Which healthcare entities will be affected by ban on noncompetes? Look to business practices, not tax status
The Federal Trade Commission (FTC) voted 3-2 to ban noncompete contracts that limit workers' options. Advocacy groups in healthcare are already celebrating, but it isn’t clear how the new rule will impact employees of healthcare entities, especially hospitals and health systems.

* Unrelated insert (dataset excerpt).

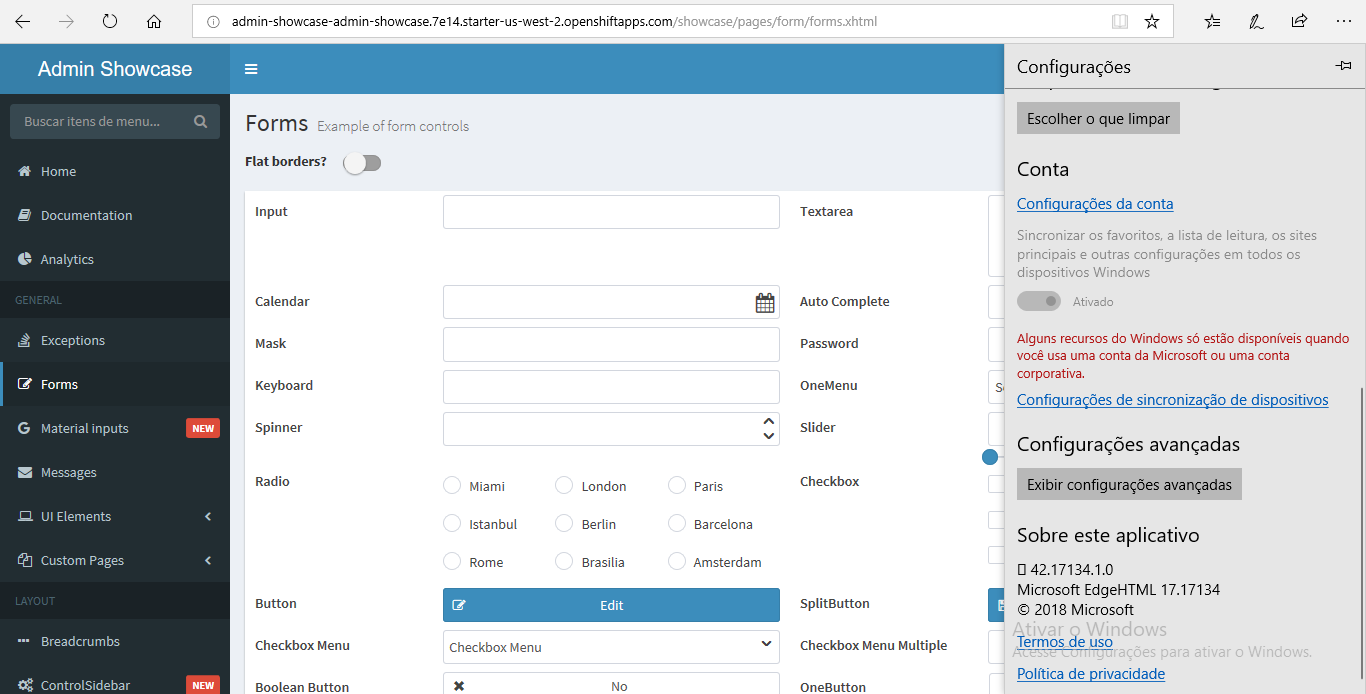
Task: Click the hamburger menu toggle icon
Action: click(x=251, y=69)
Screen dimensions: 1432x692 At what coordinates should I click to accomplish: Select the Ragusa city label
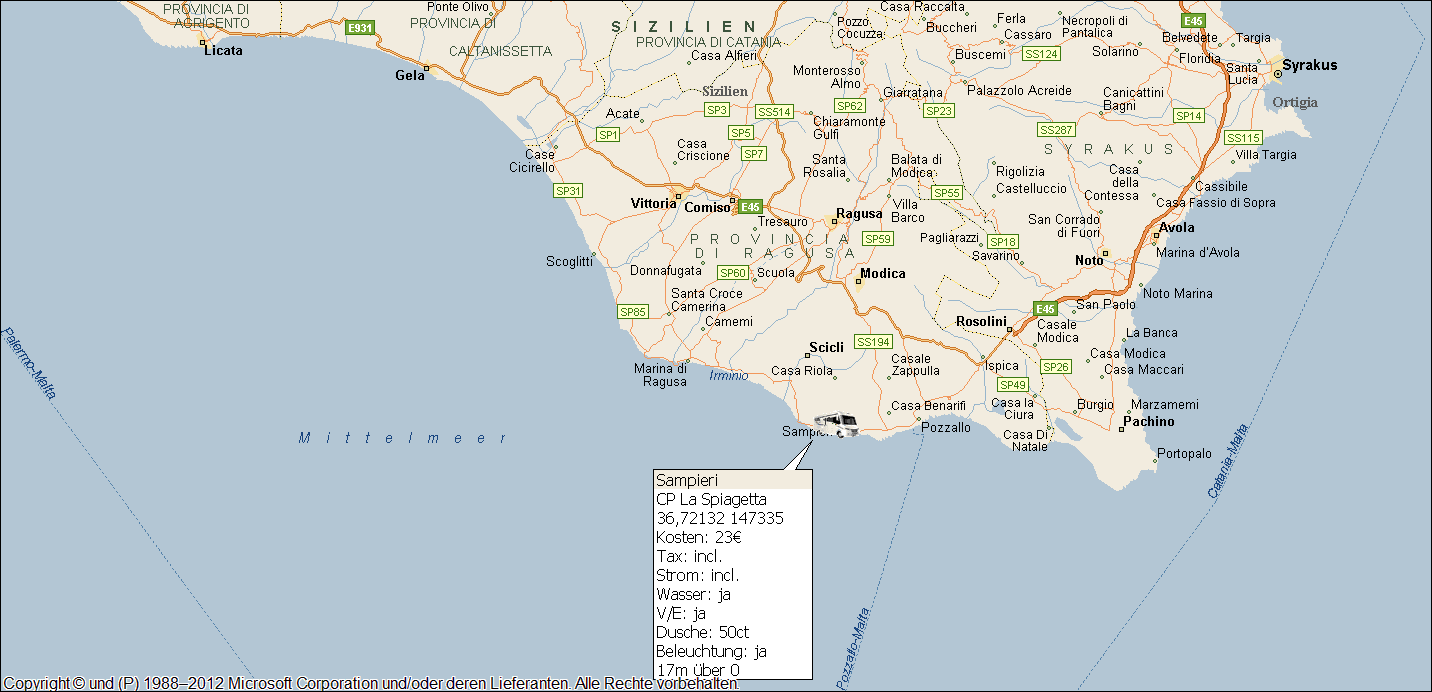[x=859, y=214]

Noncompete clauses in employee contracts are common in every industry—including healthcare, where persistent labor shortages mean companies will fight to enforce contracts. As an example, ThedaCare gained national media coverage in 2022 when the company successfully filed a restraining order to stop seven clinicians from taking new jobs elsewhere. A judge later threw out that order, and it isn’t clear what the specifics of the employees’ contracts were. However, the case is notable because it illustrates how employers in healthcare have the power to make it difficult for workers to freely seek jobs.
Last year, the American Medical Association released a statement condemning the use of noncompetes for clinicians, claiming that between 35% and 45% of physicians are locked into contracts that forbid them from taking their services elsewhere, stifling competition and ultimately increasing the cost of care for patients.

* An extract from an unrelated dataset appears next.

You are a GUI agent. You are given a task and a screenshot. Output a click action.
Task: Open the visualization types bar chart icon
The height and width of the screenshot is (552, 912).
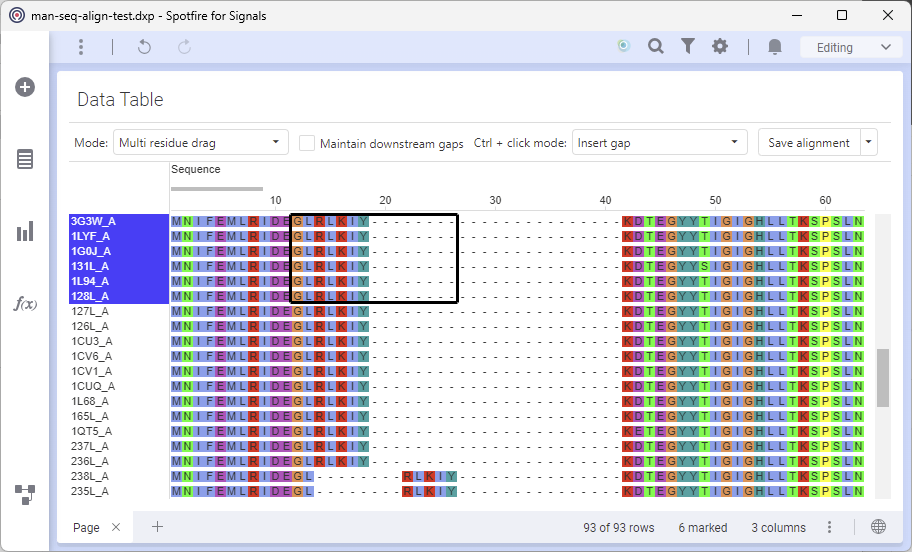[25, 232]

The FTC seemed to agree. In its announcement, healthcare is specifically mentioned as a motivator for the ban on noncompetes. The FTC said it anticipates the move will reduce costs through "$74-194 billion in reduced spending on physician services over the next decade."
The FTC also said the new rule will bolster worker wages, predicting they could increase by as much as $488 billion. Low pay in healthcare is often cited as a reason for employee shortages and burnout, and increased pay is often a primary demand of sector labor unions.
But there is a catch: The new FTC’s jurisdiction only impacts for-profit, tax-paying businesses—and, according to a report from the Department of Health and Human Services (HHS), more than 60% of hospitals in the U.S. are nonprofits.
So, does that mean healthcare workers in those settings may not be protected against noncompetes? Not necessarily. In a post commenting on the new FTC rule, lawyers at Husch Blackwell wrote that the decision may come down to business practices as opposed to tax status:
"Notably, the FTC Act does not apply to non-profit organizations not organized to carry on business for their own profit or that of their members such as 501(c)(3) organizations; however, not all entities claiming tax-exempt status as nonprofits fall outside the FTC's jurisdiction. If entities claiming tax-exempt status are in fact profit-making enterprises based on their actual operations and goals, those 501(c) tax-exempt entities are still covered by the final rule.
Thus, while hospitals and healthcare entities claiming tax-exempt status as nonprofits do not necessarily fall outside the FTC's jurisdiction, the FTC's ban on non-compete agreements does not apply to hospitals and healthcare entities that are true 'nonprofits.' With respect to for-profit healthcare entities, these employers and their healthcare workers are subject to the final rule."
Ultimately, healthcare employees will have to wait until the FTC rule goes into effect later this year, at which time there will inevitably be court challenges and lawsuits that clarify what a “ban” on noncompetes really means.